To be honest, after talking to Anthony Freud, I'm tempted to see it again, just to see if I can draw more out of it. Third time's the charm. For those similarly inclined, "Wozzeck," three shows remain: Nov. 12, 16 and 21. 





 

Wednesday, November 11, 2015

Mmm mmm good!



     Campbell's Soup is delicious. Right now, in our pantry are five cans of delicious Campbell's Soup: Chicken Noodle, of course, Cream of Chicken, Chunky Manhattan Clam Chowder, Cream of Mushroom, vital for making green bean casserole at Thanksgiving, and my favorite — heck, everybody's favorite — Tomato.
     Still, five cans of delicious, economical Campbell's Soup are not enough, and next time I'm at the grocery, I'll have to stock up on even more delicious, economical, nutritious Campbell's Soup ... sorry, I was reading the website for One Million Moms, a fundamentalist hate group — whoops, a group that, to use its own words, is "fed up with the filth many segments of our society ... are throwing at our children."
     An organization that, a few days back, called for one of its famously ineffective boycotts against Campbell's Soup.
     Why?
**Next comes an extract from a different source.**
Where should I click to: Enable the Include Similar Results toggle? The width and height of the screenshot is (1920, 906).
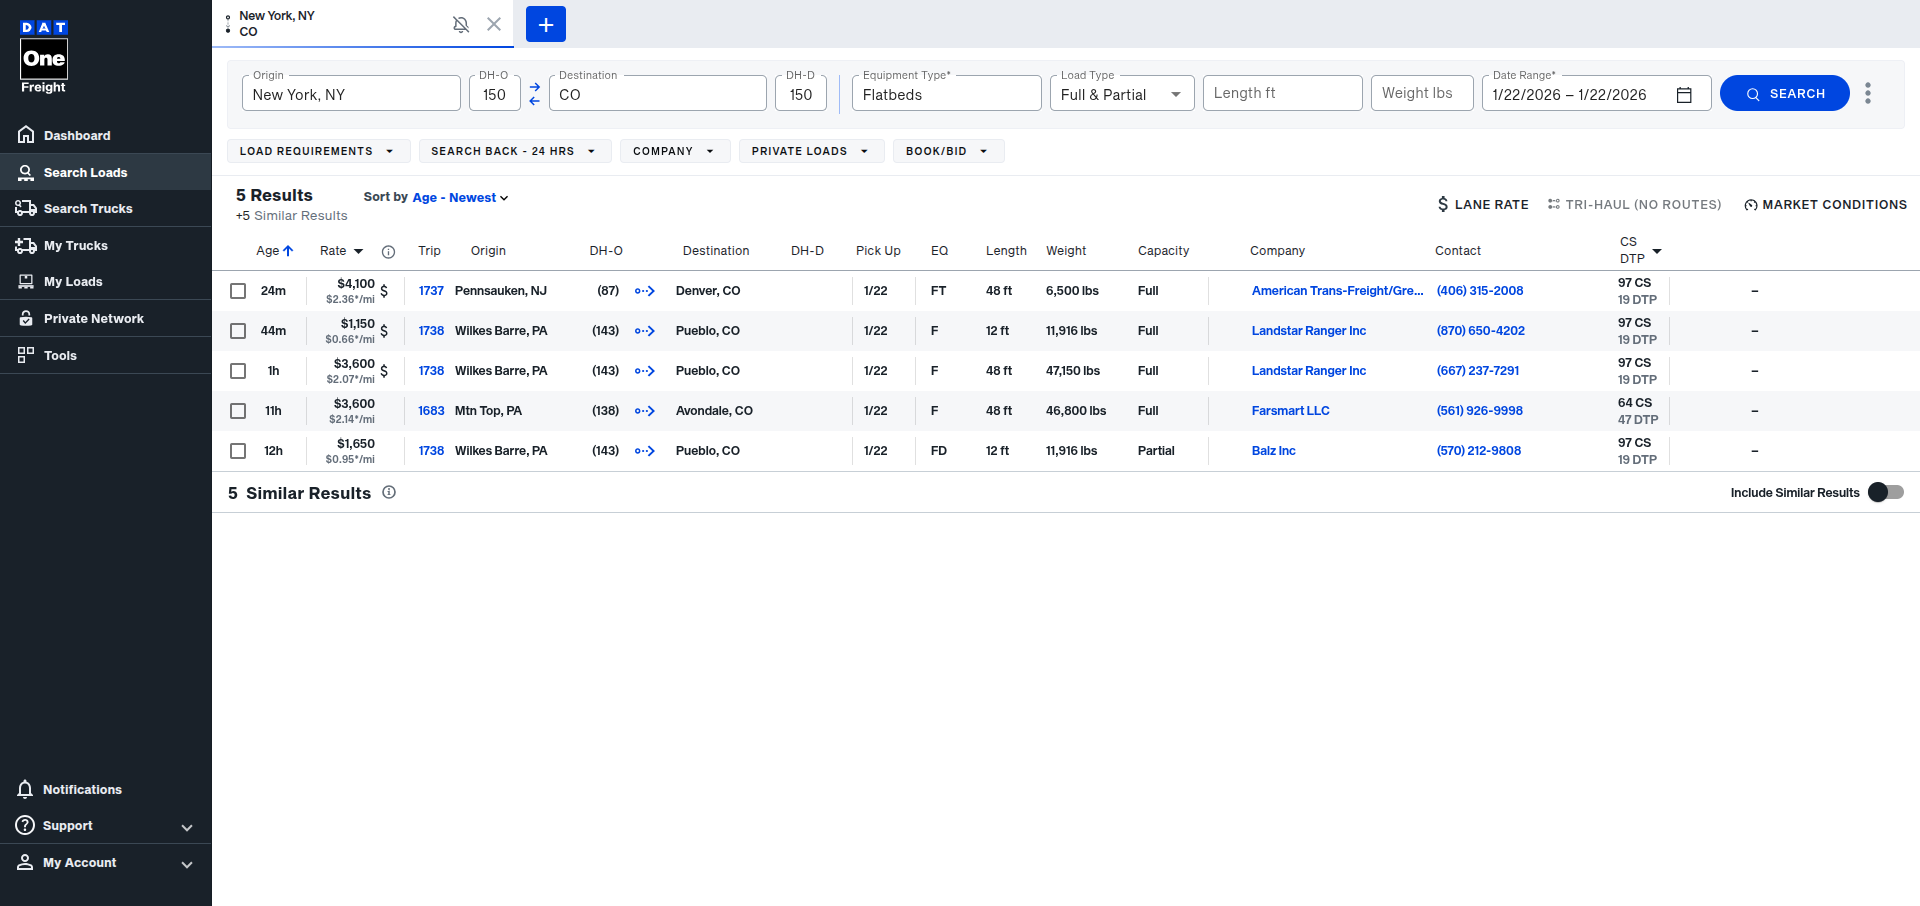tap(1885, 492)
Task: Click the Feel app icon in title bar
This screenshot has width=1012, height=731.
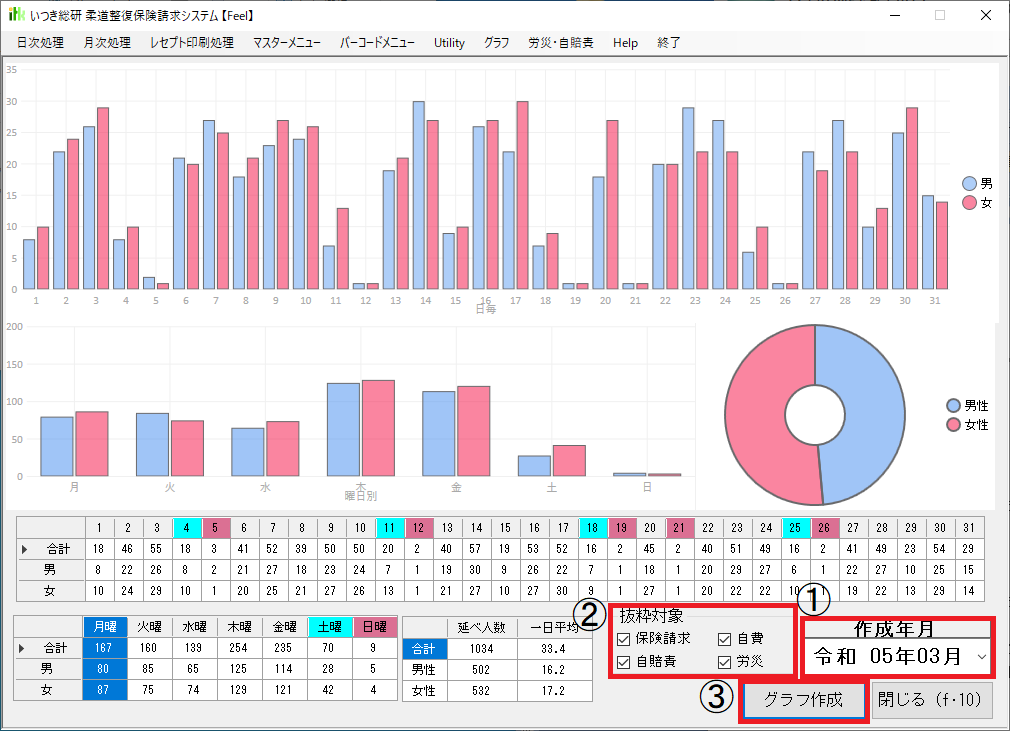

This time, what they consider filth is a TV commercial that Campbell's began airing last month to promote its Star Wars-themed cans. Here's how One Million Moms describes the spot:

     A homosexual "married" couple is featured prominently with a young boy (their son) in the new Campbell's Soup advertisement. Campbell's #RealRealLife campaign aims to change the face of the American family. It starts off with the first man feeding soup to the little boy and in a "Star Wars" Darth Vader voice says, "Cooper, I am your father." Then the other man also feeds his son a spoonful of soup and says, "No, no, no, I am your father."

   A fairly accurate description, except for the contemptuous quotation marks — the couple, a pair of New York actors, aren't "married," quote unquote, they're married, period, two real men actually married as is legal, thank merciful God, in every state in the United States. The "aims to change the face of the American family" crack speaks volumes of the kind of person upset by this. Because — stop the presses — the face of the American family has changed already. Some people have not gotten the bulletin obviously. They wake up every day expecting to find themselves in Mayberry in 1962, if not Salem in 1692, and thus the world of 2015 as it actually is must come as an awful shock to them, a daily stupefication they of course project onto others:
     "How confusing for this little boy and for all children viewing this commercial," the One Million Mom website imagines. "Obviously, Campbell's is sending the message that homosexual men are raising children."
     Umm, homosexual men are raising children, who seem to wrap their heads around the two dads thing quite easily. 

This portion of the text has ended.